Problem details
With the pictures omitted, repeat exactly the lines below starting with the line that has "How do I perform: Click" and going on through the line that has "Given: Select the American Football icon".

Records supplied
........

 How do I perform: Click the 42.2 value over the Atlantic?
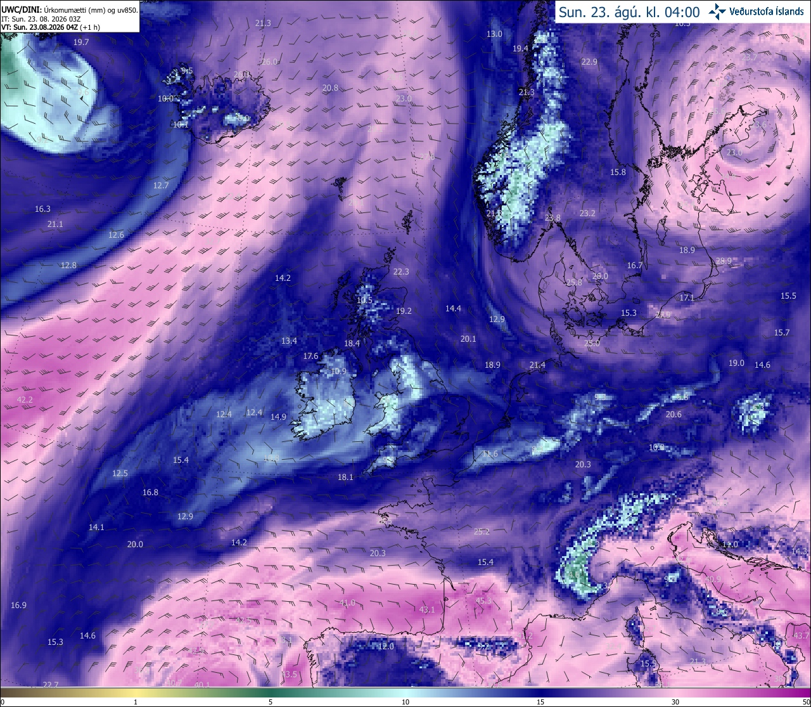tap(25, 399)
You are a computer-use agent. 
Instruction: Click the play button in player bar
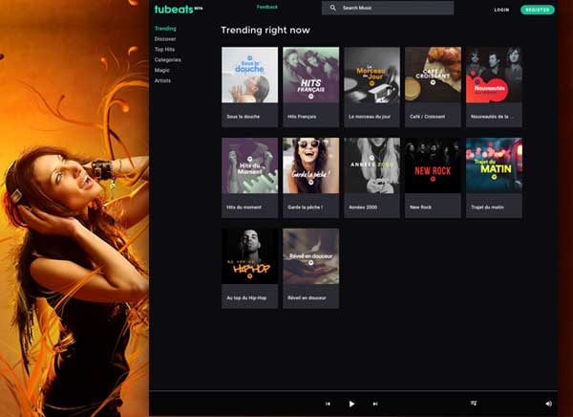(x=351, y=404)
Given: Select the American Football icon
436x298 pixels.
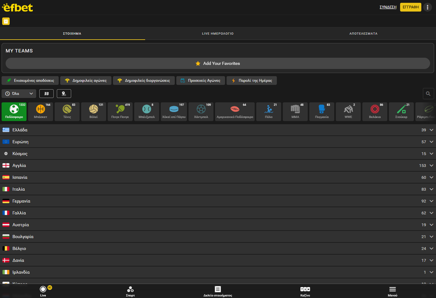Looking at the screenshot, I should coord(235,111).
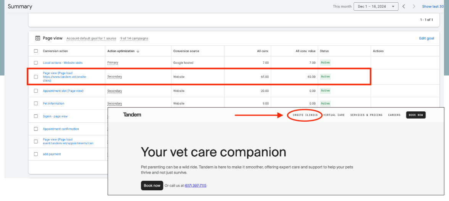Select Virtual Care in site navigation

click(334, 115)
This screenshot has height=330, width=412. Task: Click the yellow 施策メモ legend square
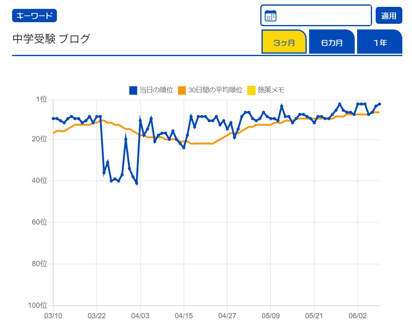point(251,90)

........

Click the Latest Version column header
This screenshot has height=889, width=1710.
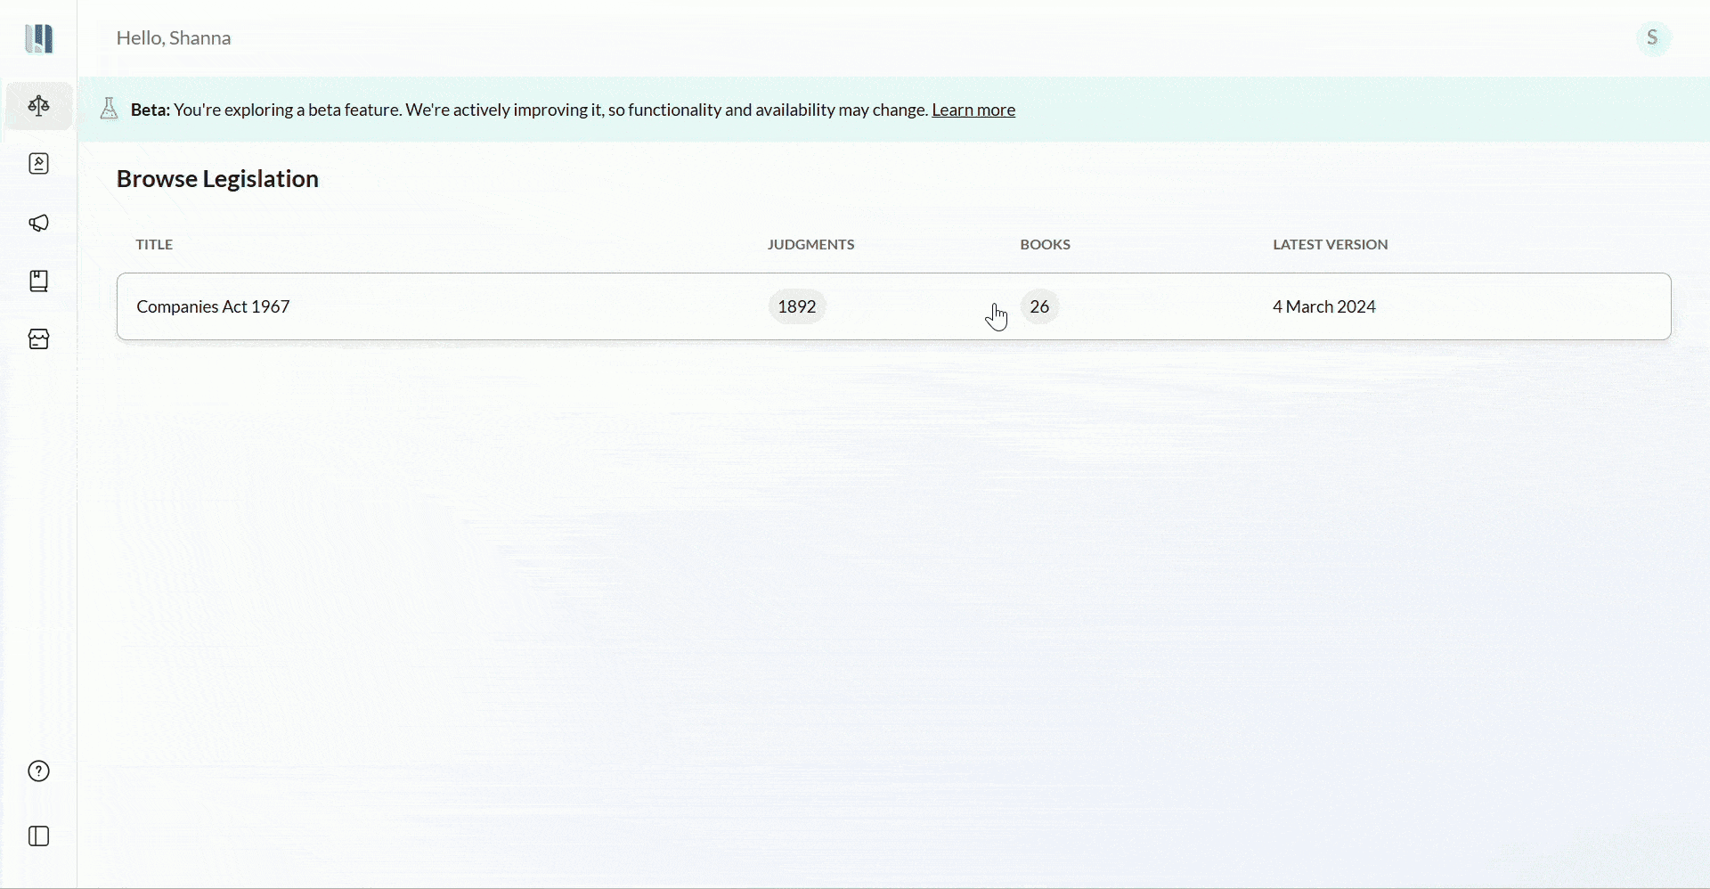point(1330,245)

........

Result for this exercise
 How do I perform: Click the 42.2 value over the Atlantic?
tap(25, 399)
You are a computer-use agent. 
Instruction: Click the play button in player bar
(x=351, y=404)
Given: Select the American Football icon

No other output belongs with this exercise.